Some mentally retarded or disturbed children show special forms of self-destructive behavior such as lip biting, head bumping, and grinding of the teeth. Psychotic patients may be capable of mutilating themselves in a bizarre and painful manner so that the appearance of the injuries is often inconsistent with the outlined criteria of self-infliction. Thus, medico-legal literature reports on self-amputations (fingers, toes, scrotum, penis), but also on enucleation of an eye and severance of the tongue.
An attempted suicide is an action performed with the stated intent of jeopardizing the person’s own life. An individual who in desperation gives the appearance of wishing to commit suicide, but lacks the real intention to do so, makes a ‘cry for help’ or a ‘suicidal gesture’. The methods of suicide attempts include the whole spectrum of intoxications and physical trauma: overdosed application of drugs, cutting and stabbing, jumping from heights or in front of a moving vehicle, gunshot injuries, electrocution, nonfatal asphyxia, burning, and jumping into water.
In the context of this article, only suicidal cutting and stabbing is discussed. Suicidal cuts are mostly inflicted by means of knives, razor blades, and other sharp-edged instruments. The flexor surfaces of the distal forearm, the cubital region, and the front of the neck are counted among the preferred ‘sites of election’. The presence of linear scars may suggest previous attempts. Suicidal incisions are typically multiple, parallel, superficial, and arranged in groups. The shallow cuts in particular reflect the hesitant or tentative nature of the injuries (Fig. 8).
Figure 8 ‘Suicidal gesture’ of a young girl with several parallel, equally shallow, rather scratch-like cuts in the left cubital fossa.
In many suicide attempts the individual abandons the method of cutting the wrists and/or throat after a few trial incisions and turns to another kind of self-destruction which is expected to be more effective. In suicidal cuts of the wrists, the radial and ulnar arteries are severed only in rare cases. The left wrist is the most common target in right-handed persons, but about one half of suicides cut both the left and the right wrist. In suicidal throat cuts, the incisions either pass obliquely across the front of the neck (for instance starting high on the left and ending at a lower level on the right) or the direction is rather a horizontal one. Again, numerous tentative cuts are regarded as a clue to self-infliction.

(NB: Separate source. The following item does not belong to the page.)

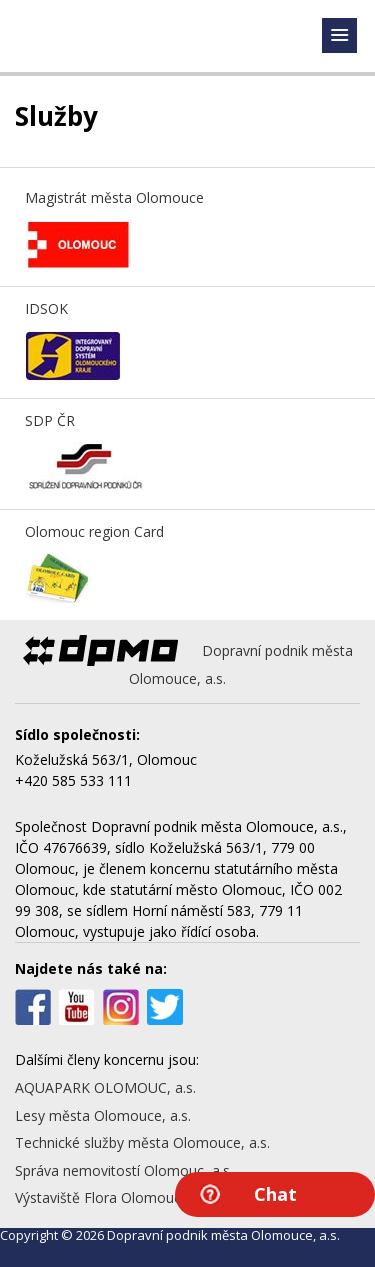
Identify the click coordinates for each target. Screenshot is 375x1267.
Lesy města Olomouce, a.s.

Suicidal stabbing is less frequent than cutting and usually confined to the precordial region and/or the neck. In both locations the ‘classical’ pattern is characterized by grouped stabs without concomitant damage of the covering clothes. The wound slits in the skin are often parallel with the pointed end (produced by the cutting edge of the blade) always being on the same side. Similar to suicidal cuts, the existence of multiple trial stabs is accepted as a hallmark of self-infliction.